Tuesday, 5 February 2008

Removing Column does not remove data

When using ALTER TABLE DROP COLUMN SQL Server does not actually remove the data, it simply changes the Meta data in the system tables so that the column no longer exists.

To really remove the data it is necessary to rebuild the clustered index.

NB If the table is a heap, the only way to reclaim the space is to either copy the data out into a new table, or add (and then remove) a clustered index

This is demonstrated using the example below:

-- First create a table to use for the test
CREATE TABLE mytable (
id int not null identity primary key clustered,
somedata char(8000) not null
)
go

--Populate the table with some data
SET NOCOUNT ON

DECLARE @i int
SET @i = 1

WHILE @i <= 50000
BEGIN
INSERT mytable ( somedata ) VALUES( '1234' )
SET @i = @i + 1
END

--Let's have a look at the amount of space used by the new table
DBCC SHOWCONTIG( mytable )
exec sp_spaceused mytable, true
/*
DBCC SHOWCONTIG scanning 'mytable' table...
Table: 'mytable' (1207675350); index ID: 1, database ID: 1
TABLE level scan performed.
- Pages Scanned................................: 50000
- Extents Scanned..............................: 6275
- Extent Switches..............................: 6274
- Avg. Pages per Extent........................: 8.0
- Scan Density [Best Count:Actual Count].......: 99.60% [6250:6275]
- Logical Scan Fragmentation ..................: 0.37%
- Extent Scan Fragmentation ...................: 0.13%
- Avg. Bytes Free per Page.....................: 69.0
- Avg. Page Density (full).....................: 99.15%
DBCC execution completed. If DBCC printed error messages, contact your system administrator.

name,rows,reserved,data,index_size,unused
mytable,50000 ,401544 KB,400000 KB,1496 KB,48 KB

*/
-- As you can see the table covers some 50k pages and around 40mb in size

-- Now let's drop the columns

ALTER TABLE mytable
DROP COLUMN somedata

--Let's now recheck the amount of space used by the table

DBCC SHOWCONTIG( mytable )
exec sp_spaceused mytable, true

/*
DBCC SHOWCONTIG scanning 'mytable' table...
Table: 'mytable' (1207675350); index ID: 1, database ID: 1
TABLE level scan performed.
- Pages Scanned................................: 50000
- Extents Scanned..............................: 6275
- Extent Switches..............................: 6274
- Avg.
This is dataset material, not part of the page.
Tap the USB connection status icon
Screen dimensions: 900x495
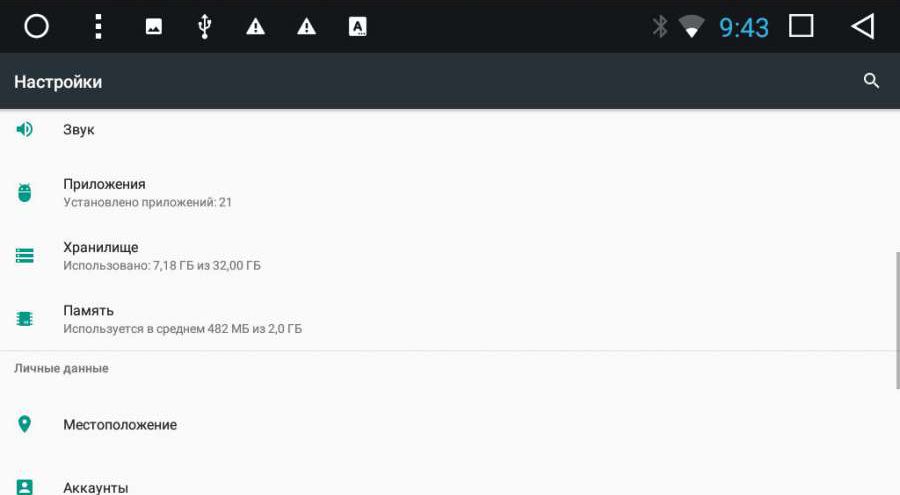(x=204, y=26)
Pages per Extent........................: 8.0
- Scan Density [Best Count:Actual Count].......: 99.60% [6250:6275]
- Logical Scan Fragmentation ..................: 0.37%
- Extent Scan Fragmentation ...................: 0.13%
- Avg. Bytes Free per Page.....................: 69.0
- Avg. Page Density (full).....................: 99.15%
DBCC execution completed. If DBCC printed error messages, contact your system administrator.

name,rows,reserved,data,index_size,unused
mytable,50000 ,401544 KB,400000 KB,1496 KB,48 KB
*/
-- As you can see, the table uses up exactly the same amount of space as it did prior to the column being dropped

-- So let's rebuild the table indexes
DBCC DBREINDEX(mytable)

-- And recheck the space used by the table
DBCC SHOWCONTIG( mytable )
exec sp_spaceused mytable, true
/*
DBCC SHOWCONTIG scanning 'mytable' table...
Table: 'mytable' (1207675350); index ID: 1, database ID: 1
TABLE level scan performed.
- Pages Scanned................................: 81
- Extents Scanned..............................: 11
- Extent Switches..............................: 10
- Avg. Pages per Extent........................: 7.4
- Scan Density [Best Count:Actual Count].......: 100.00% [11:11]
- Logical Scan Fragmentation ..................: 0.00%
- Extent Scan Fragmentation ...................: 9.09%
- Avg. Bytes Free per Page.....................: 71.3
- Avg. Page Density (full).....................: 99.12%
DBCC execution completed. If DBCC printed error messages, contact your system administrator.

name,rows,reserved,data,index_size,unused
mytable,50000 ,776 KB,648 KB,16 KB,112 KB
*/

-- Now the table is only covering 81 pages / 776KB, so the data has really gone

--Tidy up
DROP TABLE mytable